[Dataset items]
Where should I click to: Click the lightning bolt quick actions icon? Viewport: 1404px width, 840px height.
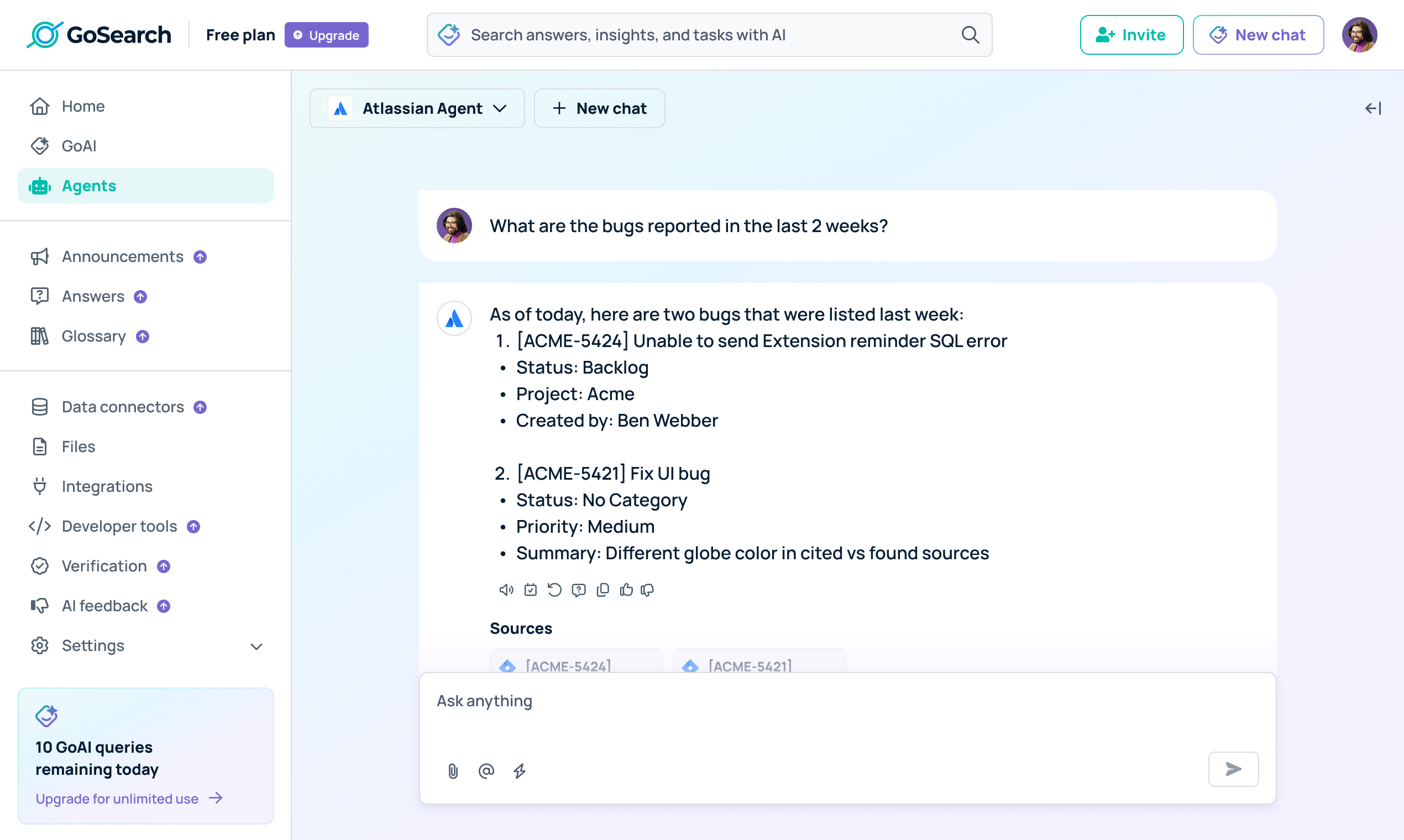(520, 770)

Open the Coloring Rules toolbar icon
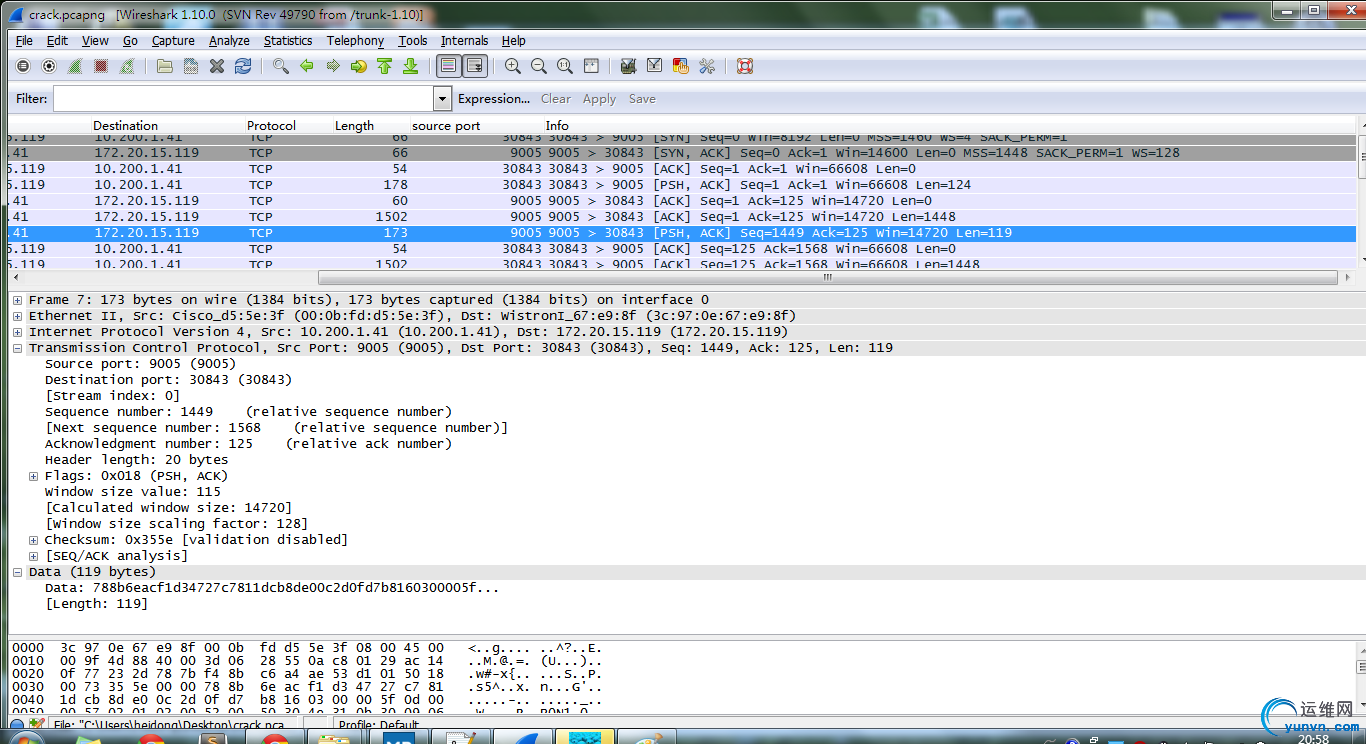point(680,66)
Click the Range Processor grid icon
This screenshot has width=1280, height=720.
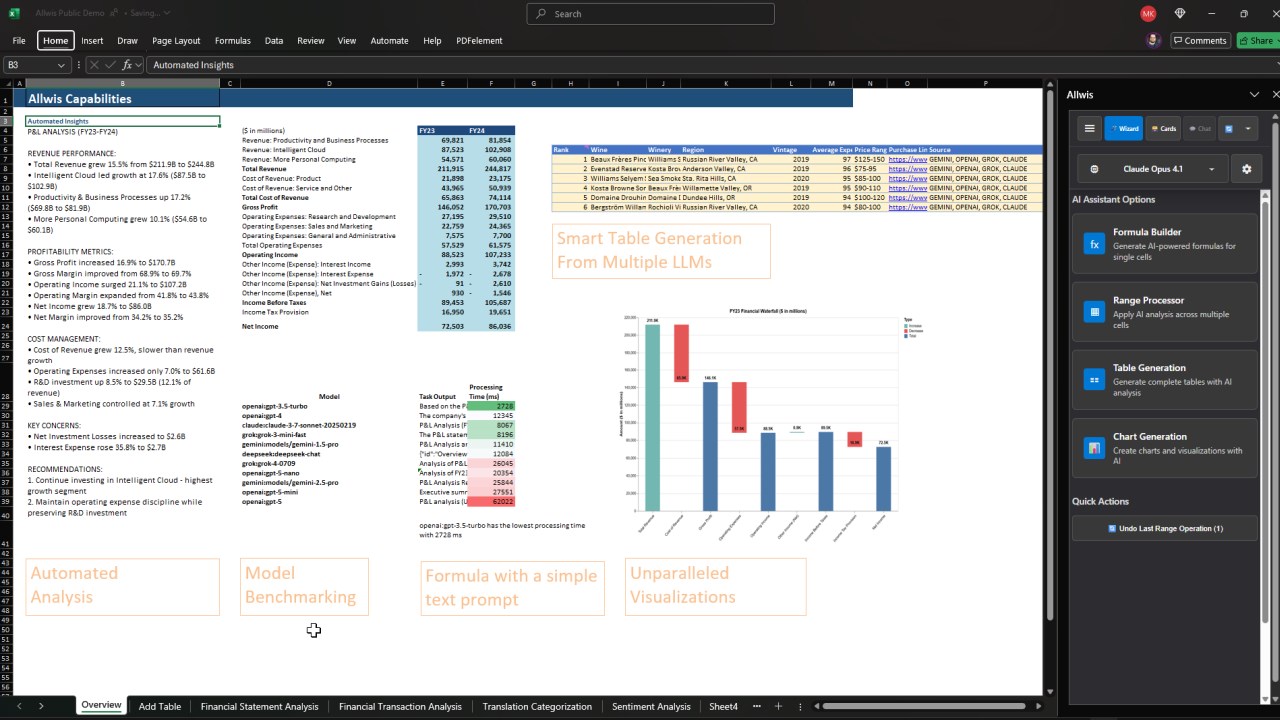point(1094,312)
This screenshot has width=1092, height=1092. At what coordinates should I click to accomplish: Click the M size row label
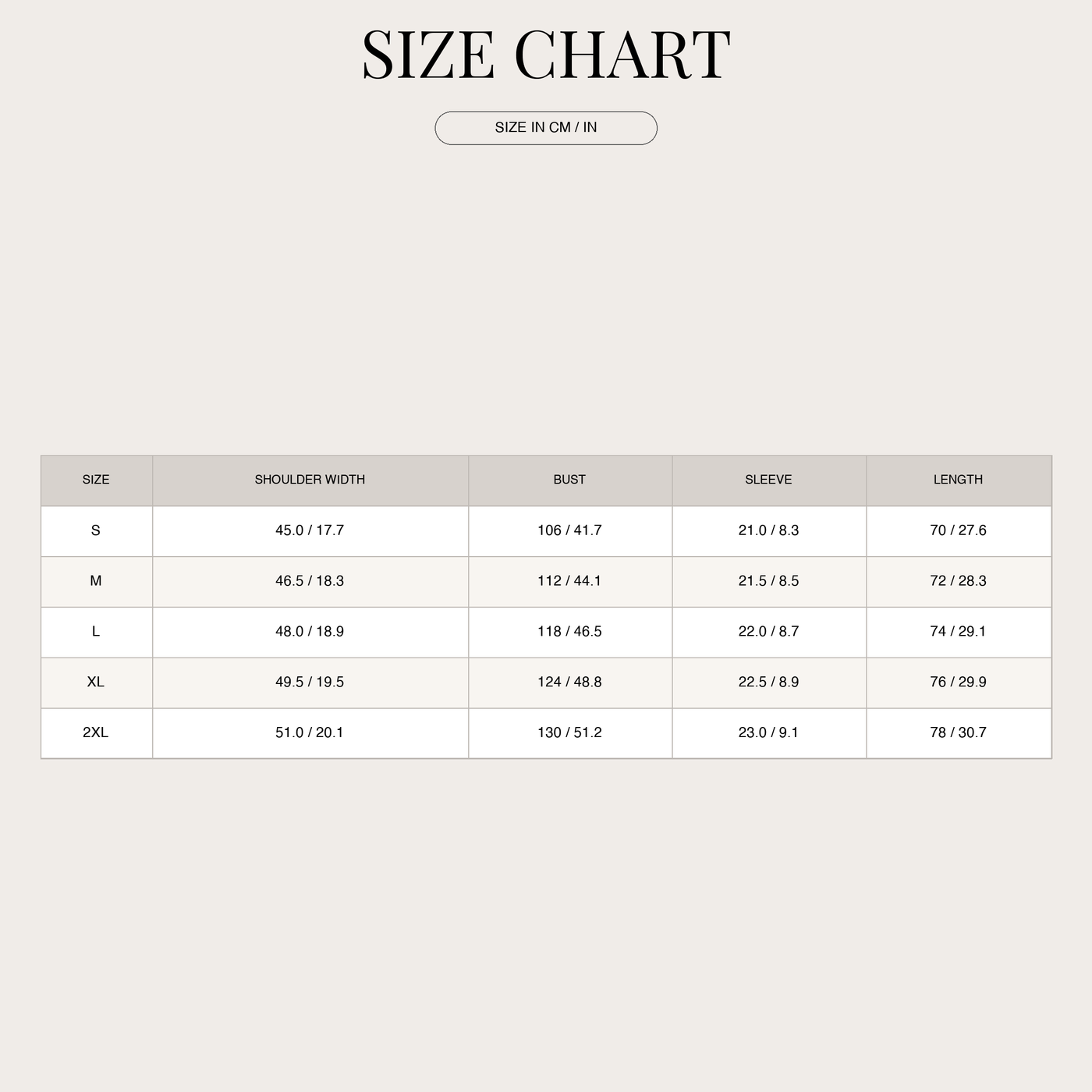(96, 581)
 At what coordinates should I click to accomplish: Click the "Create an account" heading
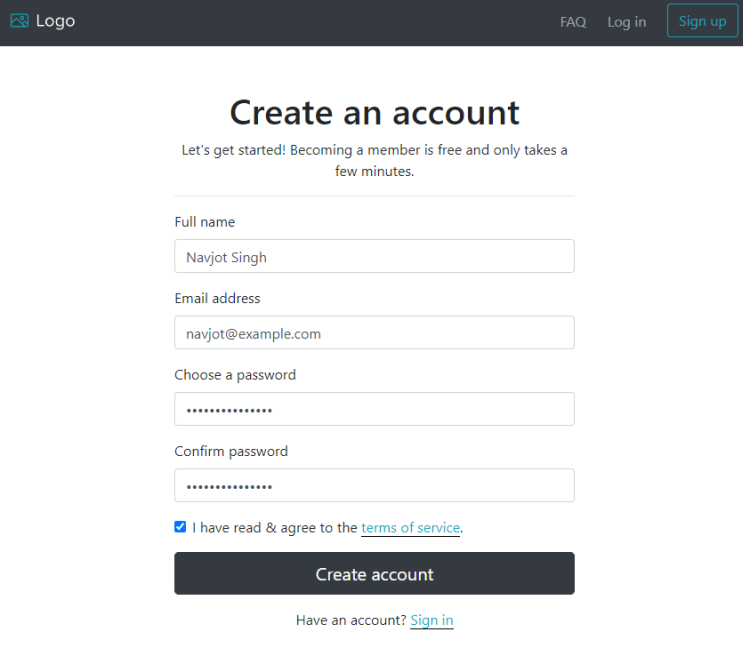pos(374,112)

=== About this exercise ===
Write out the data above precisely. Pictures stay out.

=== Reply ===
Where should I click to: Click the lightning bolt quick actions icon? Viewport: 1404px width, 840px height.
(520, 770)

Open the Coloring Rules toolbar icon
point(680,66)
Click the Range Processor grid icon
This screenshot has width=1280, height=720.
point(1094,312)
This screenshot has width=1092, height=1092. At what coordinates should I click to accomplish: Click the M size row label
(96, 581)
 At what coordinates should I click to accomplish: Click the "Create an account" heading
pos(374,112)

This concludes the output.